◆ Required work:
**A)** In one to three sentences, explain why, according to the exception-handling passage, unwind-based handling does not actually reach "zero cost" in practice.
**B)** Extend the exception-handling passage, beginning right after its final sentence.

◆ Extract to read:
Once the IR is created, there are a couple options for how to implement it. One option is "setjmp-longjmp" exception handling, where we keep a stack of exception handlers in the form of setjmp targets, and when an exception is thrown we longjmp to it. This feels somewhat straightforward, though it incurs a fair amount of cost for every try-block entered. Another option is to use checked-status-code exception handling, where we keep a global "exception thrown" status flag that gets checked after every function call. We can also use the return value of the function to signify an exception, often by returning a NULL value, though that feels tough to extend to non-pointer return values.
The last option is to use some form of unwind-based exception handling, where we pay "zero cost" on entering a try block, but when an exception is thrown we have to reconstruct the call chain and locate exception handling parameters. This makes the non-throwing case much faster -- supposedly "zero cost", though in practice I'm finding I can't reach that for various practical reasons, mostly around how a try-block disables some important optimizations such as inline caches. I think this pessimization is implementation-specific, and with some changes to LLVM we could allow invoking a patchpoint (what would be required to support inline caches in a try block), but for now they have to be disabled and things end up being slower. This probably makes try blocks a fair bit slower than if we used either of the other mechanisms, though it has an advantage over status-checked exceptions that it only affects code in try blocks. So in addition to presuming that exceptions will be rare, the efficiency of this method relies on the presumption that try blocks are rare as well.

◆ Dataset rows:
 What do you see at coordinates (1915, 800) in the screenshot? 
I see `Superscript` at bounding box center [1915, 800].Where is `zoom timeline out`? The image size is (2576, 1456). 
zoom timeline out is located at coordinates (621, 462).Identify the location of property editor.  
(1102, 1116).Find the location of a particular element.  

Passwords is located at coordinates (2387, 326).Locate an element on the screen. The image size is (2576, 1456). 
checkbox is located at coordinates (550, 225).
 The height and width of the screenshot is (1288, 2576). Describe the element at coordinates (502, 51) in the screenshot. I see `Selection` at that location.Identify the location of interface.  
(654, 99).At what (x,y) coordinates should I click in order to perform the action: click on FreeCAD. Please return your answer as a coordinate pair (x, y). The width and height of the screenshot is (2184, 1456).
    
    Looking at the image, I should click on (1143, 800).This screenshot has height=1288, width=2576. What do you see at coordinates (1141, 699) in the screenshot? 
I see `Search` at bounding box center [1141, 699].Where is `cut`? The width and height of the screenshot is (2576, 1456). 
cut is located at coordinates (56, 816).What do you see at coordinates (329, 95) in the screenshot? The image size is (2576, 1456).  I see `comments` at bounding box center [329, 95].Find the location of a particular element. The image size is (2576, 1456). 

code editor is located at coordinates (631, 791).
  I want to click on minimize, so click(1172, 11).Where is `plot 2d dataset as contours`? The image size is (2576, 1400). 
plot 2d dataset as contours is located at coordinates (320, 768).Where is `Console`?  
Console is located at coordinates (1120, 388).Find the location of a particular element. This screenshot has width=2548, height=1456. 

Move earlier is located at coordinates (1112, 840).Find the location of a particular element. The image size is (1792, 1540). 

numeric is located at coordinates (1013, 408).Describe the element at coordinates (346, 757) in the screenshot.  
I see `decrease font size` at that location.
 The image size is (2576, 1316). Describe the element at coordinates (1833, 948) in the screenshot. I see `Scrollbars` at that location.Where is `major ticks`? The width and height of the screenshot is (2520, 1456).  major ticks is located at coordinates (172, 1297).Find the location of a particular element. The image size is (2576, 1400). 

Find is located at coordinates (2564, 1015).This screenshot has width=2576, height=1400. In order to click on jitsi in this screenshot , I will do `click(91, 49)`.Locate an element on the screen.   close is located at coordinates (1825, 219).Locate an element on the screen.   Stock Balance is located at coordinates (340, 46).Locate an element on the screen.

◆ Expected responses:
**A)** Entering a try block disables important optimizations such as inline caches, because supporting them there would require invoking a patchpoint, which LLVM does not currently allow. With those optimizations turned off, code in try blocks runs slower.

**B)**
Implementing stack unwinding requires the cooperation of a number of different pieces of code. First, the compiler has to emit DWARF information that describes the layout and stack-manipulation functionality of a function. Then, an unwinding library needs to locate and parse the DWARF information to produce concrete maps from instructions to language data structures. Then, a language-specific runtime function uses the unwinding library to produce language-appropriate unwinding behavior. For example, Pyston's conservative GC uses libunwind to examine the stack, and simply scans the entire stack for possible pointers.
For exception handling, my goal is to reuse LLVM's existing DWARF-emission support (not much choice there), and to use libunwind as the unwinding library. I'm still undecided about whether or not to create a custom Python unwinder or to use the existing production-quality C++ unwinders; the C++ unwinders bring the benefits of being production-quality already, but may have some quirks when it comes to language-specific behavior such as throwing exceptions from exception handlers.
Regardless of how the unwind information will ultimately get consumed, we first have to figure out how to get the unwind information to the stack unwinder. LLVM helpfully emits full-blown .eh_frame sections, similar to what you would find in a normal .o file; the problem is that the unwinder won't know where to find those unless you tell it. It took me a while to figure out how to register .eh_frame sections with libunwind, despite the existence of documentation for that feature; the trick is you need to use a REMOTE_TABLE format instead of just TABLE. I may move away from using libunwind, though, and start using libgcc which has both an unwinder and a C++ exception manager; or I might use the LLVM libc++ instead.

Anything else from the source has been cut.